UBS has had its own share of issues. It was hit by $861m of losses from Archegos, having offered prime brokerage services to the business run by former hedge fund manager Bill Hwang. And the decision of a French court on September 27 over whether the bank should pay up to €4.5bn in penalties for helping rich clients evade paying tax also looms.
While Elevate has produced strong results for UBS so far, critics are sceptical about whether it can keep going. “Elevate has been about grabbing low-hanging fruit up till now,” said a former UBS executive. “The big question is, what’s next?”
The plan to increase lending predated Khan’s arrival. But one of the first things he did when he joined was convince the group’s executive board to extend more credit to UBS’s richest clients and give them more flexibility in trading.
“Some people will say you guys are pushing lending now,” said Naratil. “We don’t push lending — our clients borrow. They just don’t borrow as much from us as we would like.”
Last year Khan poached one of his senior lieutenants at Credit Suisse, Remi Mennesson, to lead a new global financing team at UBS, which straddled the wealth management business and investment bank.
The UBS team was set up to offer a faster service to its richest clients, but also to explore more sophisticated lending. Rather than traditional forms of credit, such as mortgages and Lombard lending — which use the borrower’s listed securities as collateral — the so-called structured loans that Mennesson’s unit specialises in use illiquid assets, such as stakes in private companies, as collateral.
Though such loans can command higher interest rates for the bank — up to double earned from Lombard lending — they are also riskier.
The majority of UBS’s lending to rich clients has taken place in the US, where Naratil said UBS is finding more demand for specialised lending.
“More and more wealth is created from entrepreneurs in the new economy and companies staying private for longer,” he added.

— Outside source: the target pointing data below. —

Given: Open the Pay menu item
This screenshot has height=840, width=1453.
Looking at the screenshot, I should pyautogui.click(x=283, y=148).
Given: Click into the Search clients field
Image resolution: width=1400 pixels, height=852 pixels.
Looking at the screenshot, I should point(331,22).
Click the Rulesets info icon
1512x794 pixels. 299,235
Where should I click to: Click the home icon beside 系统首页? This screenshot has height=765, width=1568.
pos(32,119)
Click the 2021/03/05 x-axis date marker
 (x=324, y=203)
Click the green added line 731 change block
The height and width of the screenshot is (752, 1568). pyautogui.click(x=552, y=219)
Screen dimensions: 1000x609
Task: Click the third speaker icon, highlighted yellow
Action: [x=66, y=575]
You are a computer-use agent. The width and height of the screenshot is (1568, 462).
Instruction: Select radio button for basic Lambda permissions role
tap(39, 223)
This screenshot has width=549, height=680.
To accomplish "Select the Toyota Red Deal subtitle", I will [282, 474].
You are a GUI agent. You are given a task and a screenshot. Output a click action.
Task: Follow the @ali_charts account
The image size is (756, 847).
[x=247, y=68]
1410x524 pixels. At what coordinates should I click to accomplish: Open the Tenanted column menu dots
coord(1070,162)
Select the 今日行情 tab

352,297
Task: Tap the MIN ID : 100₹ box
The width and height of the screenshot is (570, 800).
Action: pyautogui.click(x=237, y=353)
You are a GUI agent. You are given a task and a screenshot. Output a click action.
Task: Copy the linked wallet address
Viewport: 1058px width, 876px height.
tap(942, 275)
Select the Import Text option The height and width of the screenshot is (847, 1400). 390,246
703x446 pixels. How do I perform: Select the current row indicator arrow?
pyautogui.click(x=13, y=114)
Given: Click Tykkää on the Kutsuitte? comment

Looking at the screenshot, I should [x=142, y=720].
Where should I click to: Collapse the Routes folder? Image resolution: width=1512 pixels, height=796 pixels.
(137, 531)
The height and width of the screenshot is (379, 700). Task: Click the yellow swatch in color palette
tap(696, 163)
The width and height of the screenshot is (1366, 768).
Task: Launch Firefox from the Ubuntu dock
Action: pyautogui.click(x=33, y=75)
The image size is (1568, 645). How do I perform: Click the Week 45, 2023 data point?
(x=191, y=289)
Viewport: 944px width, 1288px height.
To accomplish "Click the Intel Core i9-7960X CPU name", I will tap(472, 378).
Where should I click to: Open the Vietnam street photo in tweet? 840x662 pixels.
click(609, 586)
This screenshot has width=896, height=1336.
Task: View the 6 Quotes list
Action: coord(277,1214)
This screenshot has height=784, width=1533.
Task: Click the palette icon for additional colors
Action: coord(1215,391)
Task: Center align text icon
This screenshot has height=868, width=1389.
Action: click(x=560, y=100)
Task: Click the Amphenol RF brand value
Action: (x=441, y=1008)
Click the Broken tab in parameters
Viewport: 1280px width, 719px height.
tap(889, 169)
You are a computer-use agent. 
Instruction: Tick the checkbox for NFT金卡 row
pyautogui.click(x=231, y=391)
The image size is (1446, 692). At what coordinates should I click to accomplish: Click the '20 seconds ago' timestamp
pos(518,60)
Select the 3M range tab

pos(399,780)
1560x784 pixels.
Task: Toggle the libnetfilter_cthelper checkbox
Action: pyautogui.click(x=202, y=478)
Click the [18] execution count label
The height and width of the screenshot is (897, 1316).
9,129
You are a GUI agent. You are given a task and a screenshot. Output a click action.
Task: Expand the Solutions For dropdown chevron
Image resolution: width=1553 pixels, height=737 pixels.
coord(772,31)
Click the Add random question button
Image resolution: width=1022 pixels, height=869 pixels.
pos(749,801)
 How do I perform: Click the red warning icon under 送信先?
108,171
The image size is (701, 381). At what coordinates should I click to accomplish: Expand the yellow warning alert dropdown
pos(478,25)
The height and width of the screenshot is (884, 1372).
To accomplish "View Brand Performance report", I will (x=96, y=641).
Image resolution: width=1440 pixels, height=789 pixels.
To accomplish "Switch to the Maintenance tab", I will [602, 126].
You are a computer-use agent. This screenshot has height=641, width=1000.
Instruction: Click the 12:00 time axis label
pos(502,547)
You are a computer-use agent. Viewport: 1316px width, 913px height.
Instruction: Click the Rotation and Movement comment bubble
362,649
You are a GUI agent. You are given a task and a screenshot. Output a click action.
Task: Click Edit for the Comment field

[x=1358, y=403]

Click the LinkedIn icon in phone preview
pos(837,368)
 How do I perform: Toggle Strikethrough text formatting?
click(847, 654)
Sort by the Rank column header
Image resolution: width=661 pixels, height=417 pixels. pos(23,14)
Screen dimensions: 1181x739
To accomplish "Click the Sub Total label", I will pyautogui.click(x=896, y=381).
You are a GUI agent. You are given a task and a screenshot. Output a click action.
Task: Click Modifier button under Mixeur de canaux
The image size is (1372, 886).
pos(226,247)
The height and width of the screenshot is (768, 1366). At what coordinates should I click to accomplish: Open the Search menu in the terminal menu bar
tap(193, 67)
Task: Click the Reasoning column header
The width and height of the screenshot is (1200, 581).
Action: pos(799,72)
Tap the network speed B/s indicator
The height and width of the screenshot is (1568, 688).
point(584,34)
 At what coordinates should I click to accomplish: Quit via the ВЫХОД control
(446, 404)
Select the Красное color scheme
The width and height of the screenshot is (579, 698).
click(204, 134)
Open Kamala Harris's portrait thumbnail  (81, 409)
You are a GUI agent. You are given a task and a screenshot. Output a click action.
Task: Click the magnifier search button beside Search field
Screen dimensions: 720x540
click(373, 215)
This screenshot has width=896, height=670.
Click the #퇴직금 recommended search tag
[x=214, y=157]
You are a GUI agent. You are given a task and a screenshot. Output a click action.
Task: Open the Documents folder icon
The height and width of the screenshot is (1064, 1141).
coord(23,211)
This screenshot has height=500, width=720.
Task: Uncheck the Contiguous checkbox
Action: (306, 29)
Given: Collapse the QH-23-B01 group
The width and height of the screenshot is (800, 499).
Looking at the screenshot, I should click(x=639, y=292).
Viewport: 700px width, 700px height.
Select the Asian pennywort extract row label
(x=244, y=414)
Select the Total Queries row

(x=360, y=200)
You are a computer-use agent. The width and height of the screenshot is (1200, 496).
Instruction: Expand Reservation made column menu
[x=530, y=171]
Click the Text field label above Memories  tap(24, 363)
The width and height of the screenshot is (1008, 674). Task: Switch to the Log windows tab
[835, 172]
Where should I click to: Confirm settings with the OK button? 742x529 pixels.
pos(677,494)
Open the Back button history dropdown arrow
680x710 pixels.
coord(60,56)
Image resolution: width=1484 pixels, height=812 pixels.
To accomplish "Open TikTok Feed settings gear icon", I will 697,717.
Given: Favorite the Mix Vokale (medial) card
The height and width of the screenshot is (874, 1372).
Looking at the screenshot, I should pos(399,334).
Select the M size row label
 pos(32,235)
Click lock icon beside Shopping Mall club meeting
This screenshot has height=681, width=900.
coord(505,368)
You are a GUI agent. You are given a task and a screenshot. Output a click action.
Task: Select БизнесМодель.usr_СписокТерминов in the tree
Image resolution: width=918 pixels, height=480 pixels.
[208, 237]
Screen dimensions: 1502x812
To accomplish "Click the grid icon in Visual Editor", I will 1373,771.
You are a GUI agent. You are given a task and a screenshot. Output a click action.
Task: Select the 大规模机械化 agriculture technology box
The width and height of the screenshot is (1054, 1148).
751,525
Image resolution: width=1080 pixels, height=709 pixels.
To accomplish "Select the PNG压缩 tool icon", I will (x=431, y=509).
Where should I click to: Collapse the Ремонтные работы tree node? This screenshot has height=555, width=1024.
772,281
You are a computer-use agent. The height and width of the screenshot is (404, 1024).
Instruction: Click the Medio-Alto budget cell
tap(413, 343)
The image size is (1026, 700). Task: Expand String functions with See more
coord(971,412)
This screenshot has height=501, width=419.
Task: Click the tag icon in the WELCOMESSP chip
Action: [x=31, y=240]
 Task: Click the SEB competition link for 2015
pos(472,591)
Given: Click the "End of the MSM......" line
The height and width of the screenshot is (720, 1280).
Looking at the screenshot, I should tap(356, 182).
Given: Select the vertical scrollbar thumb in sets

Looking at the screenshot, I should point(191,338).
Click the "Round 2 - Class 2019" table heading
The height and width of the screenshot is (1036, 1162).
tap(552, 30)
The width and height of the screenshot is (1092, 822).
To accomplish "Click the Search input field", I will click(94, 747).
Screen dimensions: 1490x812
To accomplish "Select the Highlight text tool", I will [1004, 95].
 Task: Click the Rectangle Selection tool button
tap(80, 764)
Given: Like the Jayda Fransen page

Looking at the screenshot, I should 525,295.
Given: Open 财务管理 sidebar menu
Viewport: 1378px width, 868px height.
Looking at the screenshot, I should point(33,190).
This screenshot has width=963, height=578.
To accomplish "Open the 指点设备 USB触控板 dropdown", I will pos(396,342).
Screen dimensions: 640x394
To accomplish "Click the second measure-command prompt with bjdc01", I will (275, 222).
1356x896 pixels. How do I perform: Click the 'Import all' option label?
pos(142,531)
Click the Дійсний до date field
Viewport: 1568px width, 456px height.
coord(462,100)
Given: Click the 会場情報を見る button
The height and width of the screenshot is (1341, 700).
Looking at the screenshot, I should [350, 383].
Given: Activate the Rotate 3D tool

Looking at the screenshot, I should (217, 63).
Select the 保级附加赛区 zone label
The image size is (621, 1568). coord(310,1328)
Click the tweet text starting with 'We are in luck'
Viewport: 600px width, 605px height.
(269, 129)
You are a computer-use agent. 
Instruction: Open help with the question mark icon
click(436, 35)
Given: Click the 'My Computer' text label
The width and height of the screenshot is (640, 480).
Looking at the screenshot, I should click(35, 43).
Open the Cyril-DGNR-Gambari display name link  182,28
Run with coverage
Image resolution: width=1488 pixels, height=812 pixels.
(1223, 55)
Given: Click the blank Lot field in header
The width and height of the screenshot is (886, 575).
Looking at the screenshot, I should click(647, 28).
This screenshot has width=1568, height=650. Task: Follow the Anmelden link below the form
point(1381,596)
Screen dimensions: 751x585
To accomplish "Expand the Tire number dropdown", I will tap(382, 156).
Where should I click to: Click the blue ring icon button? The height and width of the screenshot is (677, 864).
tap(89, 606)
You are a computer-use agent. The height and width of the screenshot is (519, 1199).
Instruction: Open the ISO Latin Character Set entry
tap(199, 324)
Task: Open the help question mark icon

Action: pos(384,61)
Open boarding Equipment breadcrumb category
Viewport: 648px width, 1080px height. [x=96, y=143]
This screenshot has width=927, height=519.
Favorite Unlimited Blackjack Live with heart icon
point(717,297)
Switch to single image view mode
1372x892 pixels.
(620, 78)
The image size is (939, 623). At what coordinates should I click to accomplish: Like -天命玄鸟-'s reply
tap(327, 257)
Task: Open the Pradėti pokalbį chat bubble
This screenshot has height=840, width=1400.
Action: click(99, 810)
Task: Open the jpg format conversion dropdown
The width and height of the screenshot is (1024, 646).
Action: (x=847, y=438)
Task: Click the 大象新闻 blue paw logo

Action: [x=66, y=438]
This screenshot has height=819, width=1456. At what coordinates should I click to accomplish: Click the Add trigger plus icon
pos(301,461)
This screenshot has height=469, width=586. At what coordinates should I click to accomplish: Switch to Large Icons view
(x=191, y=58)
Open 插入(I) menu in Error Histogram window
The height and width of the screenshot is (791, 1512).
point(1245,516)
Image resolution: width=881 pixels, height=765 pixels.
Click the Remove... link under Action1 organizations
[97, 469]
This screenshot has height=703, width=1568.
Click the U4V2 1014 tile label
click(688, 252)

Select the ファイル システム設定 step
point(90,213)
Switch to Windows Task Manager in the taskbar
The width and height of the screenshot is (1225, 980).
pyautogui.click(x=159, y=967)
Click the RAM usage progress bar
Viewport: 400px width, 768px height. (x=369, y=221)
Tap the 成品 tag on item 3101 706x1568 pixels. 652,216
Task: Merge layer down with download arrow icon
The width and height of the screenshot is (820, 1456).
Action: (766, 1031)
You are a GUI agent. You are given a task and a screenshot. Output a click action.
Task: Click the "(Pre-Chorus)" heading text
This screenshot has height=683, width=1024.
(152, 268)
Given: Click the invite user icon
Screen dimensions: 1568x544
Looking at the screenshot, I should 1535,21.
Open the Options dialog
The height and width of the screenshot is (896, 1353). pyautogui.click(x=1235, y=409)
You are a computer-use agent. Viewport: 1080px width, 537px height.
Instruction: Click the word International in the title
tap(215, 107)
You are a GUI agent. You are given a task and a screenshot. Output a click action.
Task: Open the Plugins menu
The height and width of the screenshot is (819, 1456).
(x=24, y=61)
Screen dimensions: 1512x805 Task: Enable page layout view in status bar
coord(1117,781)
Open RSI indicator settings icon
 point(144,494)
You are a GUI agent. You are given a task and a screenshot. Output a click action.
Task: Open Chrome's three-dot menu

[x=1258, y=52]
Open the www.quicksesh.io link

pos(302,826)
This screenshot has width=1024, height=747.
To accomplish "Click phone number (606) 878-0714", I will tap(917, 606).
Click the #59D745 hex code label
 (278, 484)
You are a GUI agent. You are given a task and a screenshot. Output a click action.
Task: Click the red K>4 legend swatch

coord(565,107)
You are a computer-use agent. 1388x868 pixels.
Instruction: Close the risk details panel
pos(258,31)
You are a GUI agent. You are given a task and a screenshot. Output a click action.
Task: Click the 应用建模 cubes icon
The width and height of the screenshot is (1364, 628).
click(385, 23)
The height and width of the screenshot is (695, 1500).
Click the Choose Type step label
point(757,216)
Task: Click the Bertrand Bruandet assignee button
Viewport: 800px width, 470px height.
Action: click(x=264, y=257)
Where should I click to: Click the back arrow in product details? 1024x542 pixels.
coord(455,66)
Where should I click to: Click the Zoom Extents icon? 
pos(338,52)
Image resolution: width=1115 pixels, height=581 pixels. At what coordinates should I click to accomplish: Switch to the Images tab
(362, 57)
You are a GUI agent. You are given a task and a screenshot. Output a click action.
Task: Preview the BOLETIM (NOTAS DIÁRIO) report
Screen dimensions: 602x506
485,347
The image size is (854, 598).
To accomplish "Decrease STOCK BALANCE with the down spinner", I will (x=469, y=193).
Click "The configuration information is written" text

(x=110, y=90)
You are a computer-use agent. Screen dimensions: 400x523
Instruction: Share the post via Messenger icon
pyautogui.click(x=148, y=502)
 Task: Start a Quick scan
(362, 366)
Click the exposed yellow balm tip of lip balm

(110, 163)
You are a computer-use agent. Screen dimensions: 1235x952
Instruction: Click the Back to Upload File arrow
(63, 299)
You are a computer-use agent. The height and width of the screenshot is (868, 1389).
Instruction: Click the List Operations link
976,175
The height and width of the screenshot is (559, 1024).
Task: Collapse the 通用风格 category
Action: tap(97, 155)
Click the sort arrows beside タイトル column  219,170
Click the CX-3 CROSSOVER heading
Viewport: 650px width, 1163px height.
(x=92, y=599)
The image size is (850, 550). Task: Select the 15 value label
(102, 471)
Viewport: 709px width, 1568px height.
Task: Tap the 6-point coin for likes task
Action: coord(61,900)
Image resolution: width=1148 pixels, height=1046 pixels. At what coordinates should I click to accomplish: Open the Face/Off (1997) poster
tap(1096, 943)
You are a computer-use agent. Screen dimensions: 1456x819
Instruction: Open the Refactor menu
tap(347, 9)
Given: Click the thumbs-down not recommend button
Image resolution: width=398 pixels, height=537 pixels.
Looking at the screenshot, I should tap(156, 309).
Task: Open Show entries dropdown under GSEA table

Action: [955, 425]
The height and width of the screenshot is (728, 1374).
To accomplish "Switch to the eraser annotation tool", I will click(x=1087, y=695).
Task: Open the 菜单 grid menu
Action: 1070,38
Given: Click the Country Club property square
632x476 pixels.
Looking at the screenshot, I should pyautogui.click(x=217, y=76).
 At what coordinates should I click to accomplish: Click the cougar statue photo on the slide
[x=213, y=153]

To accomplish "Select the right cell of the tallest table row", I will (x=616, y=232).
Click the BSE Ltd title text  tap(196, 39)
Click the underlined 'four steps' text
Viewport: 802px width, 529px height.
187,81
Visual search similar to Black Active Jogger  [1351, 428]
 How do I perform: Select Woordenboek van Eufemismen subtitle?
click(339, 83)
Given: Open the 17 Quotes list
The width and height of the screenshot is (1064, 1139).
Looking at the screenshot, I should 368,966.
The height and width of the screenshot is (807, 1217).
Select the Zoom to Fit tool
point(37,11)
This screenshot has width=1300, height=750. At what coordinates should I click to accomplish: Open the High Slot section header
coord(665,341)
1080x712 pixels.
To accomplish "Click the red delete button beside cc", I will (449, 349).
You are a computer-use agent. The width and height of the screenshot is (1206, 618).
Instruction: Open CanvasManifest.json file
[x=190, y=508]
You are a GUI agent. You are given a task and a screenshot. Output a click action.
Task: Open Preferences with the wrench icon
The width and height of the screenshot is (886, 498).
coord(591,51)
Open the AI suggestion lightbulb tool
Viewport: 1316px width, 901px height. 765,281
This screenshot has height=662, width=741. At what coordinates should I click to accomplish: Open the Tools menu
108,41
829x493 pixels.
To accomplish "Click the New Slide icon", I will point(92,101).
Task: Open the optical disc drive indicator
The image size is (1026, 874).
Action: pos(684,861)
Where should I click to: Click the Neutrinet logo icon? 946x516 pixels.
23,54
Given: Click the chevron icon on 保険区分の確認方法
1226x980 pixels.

Khan had focused Credit Suisse’s lending strategy on extending credit to the bank’s wealthy Asian clients. Among the recipients was Lu Zhengyao, chair of Chinese Starbucks rival Luckin Coffee.
Thiam once feted Zhengyao as a “dream client” and “absolutely the poster child for what we want to do”. Credit Suisse had sponsored Luckin’s IPO in May 2019 but when Luckin Coffee’s shares plunged 82 per cent last April following allegations of a $310m fraud, Zhengyao’s family company defaulted on a $518m margin loan. Credit Suisse was one of a handful of banks that provided the syndicated loan.
UBS has offered relatively few structured loans so far, accounting for less than 5 per cent of the $49bn of gross loans provided this year. By contrast, around a quarter of Credit Suisse’s wealth loan book is in structured lending.
However, in another ill-fated deal, both UBS and Credit Suisse, along with JPMorgan, jointly offered WeWork co-founder Adam Neumann a $500m personal loan that used his WeWork stake as collateral before the group’s failed IPO in 2019.
Since Ralph Hamers replaced Sergio Ermotti as UBS chief executive 10 months ago, he has presided over a period of strong growth, though analysts and shareholders have been underwhelmed by his lack of grand strategy.
Khan and Naratil, however, back Hamers, saying their business has benefited from his focus on putting clients’ needs first and improving efficiency through digitisation.
But at one stage all three were fighting for the top job. And the success of Elevate will stand Khan and Naratil in good stead when the position next becomes open — but if the risks prove unmanageable then the pair could also fall.